Diagnostic Laboratory Section

• Blood is filled up to 10 mark in the Wintrobe tube using Wintrobe pipette, avoiding air bubbles. Keeping the tip of the pipette below the level of blood while filling, avoids air bubbles.

• The tube is centrifuged at 3000 to 4000 rpm for 45 to 60 minutes. The level of RBC column below the buffy coat is read and express the PCV in percentage.

Buffy coat

• It represents leucocytes. Normal animal have a buffy coat of 0.5 to 1.2 mm.
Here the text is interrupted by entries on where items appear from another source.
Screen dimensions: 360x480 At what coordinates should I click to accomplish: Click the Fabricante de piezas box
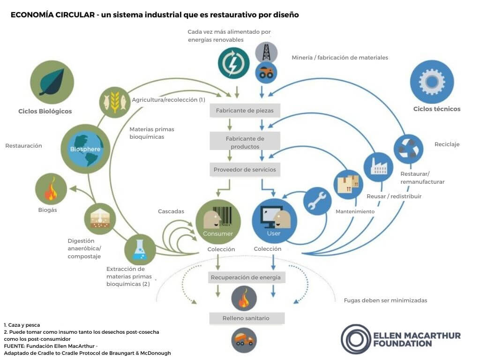tap(245, 111)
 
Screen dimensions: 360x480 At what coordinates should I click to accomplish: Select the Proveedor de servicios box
tap(245, 169)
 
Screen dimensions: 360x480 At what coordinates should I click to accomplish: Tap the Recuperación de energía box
tap(246, 278)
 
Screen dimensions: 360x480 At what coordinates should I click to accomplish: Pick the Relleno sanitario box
tap(246, 318)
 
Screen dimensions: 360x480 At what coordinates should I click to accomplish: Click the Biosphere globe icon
tap(85, 149)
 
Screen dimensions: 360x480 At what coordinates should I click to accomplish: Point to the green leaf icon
tap(52, 82)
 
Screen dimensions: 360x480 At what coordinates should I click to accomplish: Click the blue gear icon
tap(432, 82)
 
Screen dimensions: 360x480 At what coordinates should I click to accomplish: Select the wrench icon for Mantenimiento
tap(317, 201)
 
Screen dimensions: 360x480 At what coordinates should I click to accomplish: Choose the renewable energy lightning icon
tap(233, 63)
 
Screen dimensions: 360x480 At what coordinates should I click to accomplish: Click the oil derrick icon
tap(266, 52)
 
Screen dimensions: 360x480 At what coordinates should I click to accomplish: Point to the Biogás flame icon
tap(51, 189)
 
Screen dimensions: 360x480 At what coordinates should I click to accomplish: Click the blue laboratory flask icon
tap(140, 249)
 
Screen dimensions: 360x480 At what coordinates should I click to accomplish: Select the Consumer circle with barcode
tap(218, 221)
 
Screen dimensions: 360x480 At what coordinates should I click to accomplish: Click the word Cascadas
tap(171, 212)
Up to 1 mm of buffy coat each 0.1 mm corresponds to 1000 WBC and for every 0.1 mm above 1 mm it is equivalent to 2000 WBC.
• Buffy coat of 2 mm or more indicates leucocytosis or in excess, leukaemia. However this should never be used as a substitute for total WBC count.

Trapped plasma

• In the haematocrit, plasma, WBC and platelets get trapped between the red cells. This trapped plasma increases the PCV which depends on the number of cells in rouleaux formation and the size of the RBC.
• Dog with large red cells and horse blood with more rouleaux formation have less trapped plasma. The correction factor for trapped plasma of 5 per cent for dog and horse and 6 per cent for bovine has to be deducted from PCV value in Wintrobe method.

Microhaematocrit method

• A 7 cm long capillary tube with a bore of 1 mm is charged with oxalated blood up to ¾ of its length. When blood sample is directly taken into the tube, a heparinised tube should be used.
• Blood on the outside of the tube is wiped off and the vacant end of the tube is sealed with special clay or by holding it in the flame.
• This is placed in the slot provided in the special micro haematocrit centrifuge and rotated at 12,000 rpm for 2 min. The column of packed RBC is read using special reader for determining the percent of red blood cell.
• Microhaematocrit prevents trapped plasma interference, requires less time and is more accurate than Wintrobe method.